_TEXTE PRÉSENTÉ_.
• • •
Soutien opinion publique au printemps 1967

 

Printemps 1967

continuation de l’engagement actuel

39%

retrait

19%

guerre illimitée

30%

Source : D.M. BARRET, Uncertain Warriors : Johnson and his Vietnam Advisers, op.cit., p. 70.  

            Comme le Congrès une majorité de l’opinion publique soutient toujours l’administration dans ses objectifs (69%) mais pas dans les moyens de les atteindre. 

2.2.3. Conclusion

Durant cette période de 1966-1967, on constate que les conseillers partagent encore  toujours les mêmes objectifs, par contre les moyens de les atteindre divergent de plus en plus au sein de l’administration. Le plus bel exemple est McNamara dont les propos sont beaucoup plus modérés.

Alors qu’en 1965, nous avons un système qui se caractérise par un nombre limité de conseillers et une série de consultations ad hoc, en 1967 ce n’est plus le cas. En 1967, le système semble chaotique. Par rapport aux années 1964 et 1965, Johnson consulte un nombre impressionnant de conseillers, sans toutefois parvenir à instaurer un processus décisionnel cohérent.

 Aussi, sans que l’administration s’en rende compte le consensus au sein de l’administration s’effrite de plus en plus.  

2.3 L’offensive du Têt

En ce début d’année 1968, les troupes nord-viêtnamiennes lancent l’offensive du Têt. Les cibles symboles  de l’offensive sont Saigon, Hue, Khe Sanh,… C’est l’offensive du Têt qui bien que repoussée, va mener les Etats-Unis vers le désengagement militaire.  

2.3.1. Les faits

Dans la nuit du 30 au 31 janvier, les Nord-viêtnamiens  et le Viêt-cong déclenchent une offensive qui semble s’étendre à tout le pays du Nord au Sud. 36 des 44 capitales provinciales et 64 des 242 villes secondaires sont attaquées par plus de 70 000 hommes. Hué, l’ancienne capitale impériale est occupée durablement et des commandos attaquent l’ambassade américaine à Saigon, l’aéroport de Than Son Nut et quelques autres bâtiments officiels. Le coup est d’autant plus rude qu’il contredit  la thèse de l’affaiblissement de l’ennemi, énoncée quelques mois (cfr.supra) et mêmes quelques semaines auparavant. En effet, devant le National Press Club Westmoreland déclare le 19 novembre: «  Je suis absolument certain que si en 1965 l’ennemi était gagnant, il est perdant aujourd’hui…. Il est significatif de constater que depuis plus d’un an l’ennemi n’a pas remporté une seule victoire….. Les unités Viêtcongs ne peuvent plus combler les vides qui se creusent dans leurs rangs…. Les effectifs des maquisards diminuent rapidement : leur moral pose des problèmes. Nous avons appris à nous mesurer avec ces tactiques de guérilla ; nous avons créé un système de renseignements répondant à ce nouveau type de guerre…. Nous avons découvert et déjoué les plans stratégiques de l’ennemi avant qu’il ne puisse les mettre à exécution. » [16] Il y déclare également qu’on est entré dans la troisième phase au cours de laquelle la pression américaine serait maintenue, la coordination avec les forces vietnamiennes améliorée et l’effort sur le Delta accru. Cette phase en prépare une quatrième (pas celle énoncée tacitement en 1965) au cours de laquelle il s’agit « d’affaiblir l’ennemi et de renforcer nos amis jusqu’à ce que nous devenions progressivement superflus »[17] (parle déjà de la vietnamisation)
• • •
_DONNÉES DE TRAVAIL_.

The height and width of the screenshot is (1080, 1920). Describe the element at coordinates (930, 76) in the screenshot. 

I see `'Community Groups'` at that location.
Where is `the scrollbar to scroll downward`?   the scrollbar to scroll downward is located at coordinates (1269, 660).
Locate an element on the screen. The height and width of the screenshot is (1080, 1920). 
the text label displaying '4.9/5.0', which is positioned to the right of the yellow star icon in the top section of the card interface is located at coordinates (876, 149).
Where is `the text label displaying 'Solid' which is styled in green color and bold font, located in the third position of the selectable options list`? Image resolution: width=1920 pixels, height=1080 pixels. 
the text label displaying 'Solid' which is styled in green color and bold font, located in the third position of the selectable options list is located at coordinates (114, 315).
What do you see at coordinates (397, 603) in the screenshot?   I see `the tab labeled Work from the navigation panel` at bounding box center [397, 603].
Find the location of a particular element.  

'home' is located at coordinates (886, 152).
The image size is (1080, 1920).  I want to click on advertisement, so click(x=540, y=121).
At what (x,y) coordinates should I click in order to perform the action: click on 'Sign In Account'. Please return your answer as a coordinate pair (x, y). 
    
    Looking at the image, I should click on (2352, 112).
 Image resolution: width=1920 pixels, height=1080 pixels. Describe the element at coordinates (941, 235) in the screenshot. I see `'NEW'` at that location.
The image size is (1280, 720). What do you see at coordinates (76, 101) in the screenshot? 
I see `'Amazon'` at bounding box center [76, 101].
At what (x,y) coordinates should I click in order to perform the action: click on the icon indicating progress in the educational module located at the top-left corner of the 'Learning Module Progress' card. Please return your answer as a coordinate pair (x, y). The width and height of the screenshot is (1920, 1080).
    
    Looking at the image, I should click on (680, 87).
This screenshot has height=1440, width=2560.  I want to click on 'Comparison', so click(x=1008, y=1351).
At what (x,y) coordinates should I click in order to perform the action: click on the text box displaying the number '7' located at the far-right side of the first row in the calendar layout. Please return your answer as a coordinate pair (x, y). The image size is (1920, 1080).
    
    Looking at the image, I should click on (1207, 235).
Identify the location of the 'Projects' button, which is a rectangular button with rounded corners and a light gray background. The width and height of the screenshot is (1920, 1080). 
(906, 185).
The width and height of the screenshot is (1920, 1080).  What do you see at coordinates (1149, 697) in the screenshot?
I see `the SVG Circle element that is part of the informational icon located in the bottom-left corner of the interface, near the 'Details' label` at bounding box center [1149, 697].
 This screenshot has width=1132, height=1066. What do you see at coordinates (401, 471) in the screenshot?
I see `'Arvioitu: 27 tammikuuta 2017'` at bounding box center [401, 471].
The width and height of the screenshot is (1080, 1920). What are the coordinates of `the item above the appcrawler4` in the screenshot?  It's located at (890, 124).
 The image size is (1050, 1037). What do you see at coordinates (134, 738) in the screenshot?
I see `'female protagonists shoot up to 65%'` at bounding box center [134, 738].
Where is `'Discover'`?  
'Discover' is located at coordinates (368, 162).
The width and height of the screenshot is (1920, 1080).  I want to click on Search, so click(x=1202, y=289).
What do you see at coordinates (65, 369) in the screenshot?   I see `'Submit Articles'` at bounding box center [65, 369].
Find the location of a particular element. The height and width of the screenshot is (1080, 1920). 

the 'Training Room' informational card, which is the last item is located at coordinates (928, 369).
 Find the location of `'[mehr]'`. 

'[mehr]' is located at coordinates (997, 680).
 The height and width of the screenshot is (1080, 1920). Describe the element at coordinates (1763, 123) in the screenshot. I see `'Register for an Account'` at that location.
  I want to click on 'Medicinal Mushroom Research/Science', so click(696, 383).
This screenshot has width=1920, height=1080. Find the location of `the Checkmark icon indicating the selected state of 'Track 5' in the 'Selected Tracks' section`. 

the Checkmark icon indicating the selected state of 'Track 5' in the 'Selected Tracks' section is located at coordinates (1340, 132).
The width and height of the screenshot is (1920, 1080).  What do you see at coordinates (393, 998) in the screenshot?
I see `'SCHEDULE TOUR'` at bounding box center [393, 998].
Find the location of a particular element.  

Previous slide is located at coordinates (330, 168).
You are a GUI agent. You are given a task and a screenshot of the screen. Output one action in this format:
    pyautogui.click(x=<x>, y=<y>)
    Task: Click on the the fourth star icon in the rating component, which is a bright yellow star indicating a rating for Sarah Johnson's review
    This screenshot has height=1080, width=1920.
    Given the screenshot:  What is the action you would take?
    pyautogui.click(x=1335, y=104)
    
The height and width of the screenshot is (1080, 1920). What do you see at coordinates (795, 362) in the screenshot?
• • •
_LISTE DES TÂCHES_.
- 1) Répondez à ces questions sur le texte présenté :
(a) D'après le sondage du printemps 1967, quel pourcentage de l'opinion publique se prononce pour le retrait ?
(b) Combien de capitales provinciales sont attaquées dans la nuit du 30 au 31 janvier ?
(c) Devant quelle institution Westmoreland fait-il sa déclaration du 19 novembre ?
- 2) Disposez en liste JSON de chaînes, une chaîne par ligne et sans les lignes vides, les lignes des entrées : commencez à la ligne qui contient "The image size is (1080, 1920)." et arrêtez-vous après celle qui contient "(906, 185).".
Le texte présenté et les entrées n'ont aucun rapport entre eux.

_SOLUTIONS PAR ORDRE_.
- 1)
(a) 19 %
(b) 36 des 44 capitales provinciales
(c) Devant le National Press Club

- 2)
[
  "The image size is (1080, 1920).  I want to click on advertisement, so click(x=540, y=121).",
  "At what (x,y) coordinates should I click in order to perform the action: click on 'Sign In Account'. Please return your answer as a coordinate pair (x, y). ",
  "    Looking at the image, I should click on (2352, 112).",
  " Image resolution: width=1920 pixels, height=1080 pixels. Describe the element at coordinates (941, 235) in the screenshot. I see `'NEW'` at that location.",
  "The image size is (1280, 720). What do you see at coordinates (76, 101) in the screenshot? ",
  "I see `'Amazon'` at bounding box center [76, 101].",
  "At what (x,y) coordinates should I click in order to perform the action: click on the icon indicating progress in the educational module located at the top-left corner of the 'Learning Module Progress' card. Please return your answer as a coordinate pair (x, y). The width and height of the screenshot is (1920, 1080).",
  "    Looking at the image, I should click on (680, 87).",
  "This screenshot has height=1440, width=2560.  I want to click on 'Comparison', so click(x=1008, y=1351).",
  "At what (x,y) coordinates should I click in order to perform the action: click on the text box displaying the number '7' located at the far-right side of the first row in the calendar layout. Please return your answer as a coordinate pair (x, y). The image size is (1920, 1080).",
  "    Looking at the image, I should click on (1207, 235).",
  "Identify the location of the 'Projects' button, which is a rectangular button with rounded corners and a light gray background. The width and height of the screenshot is (1920, 1080). ",
  "(906, 185)."
]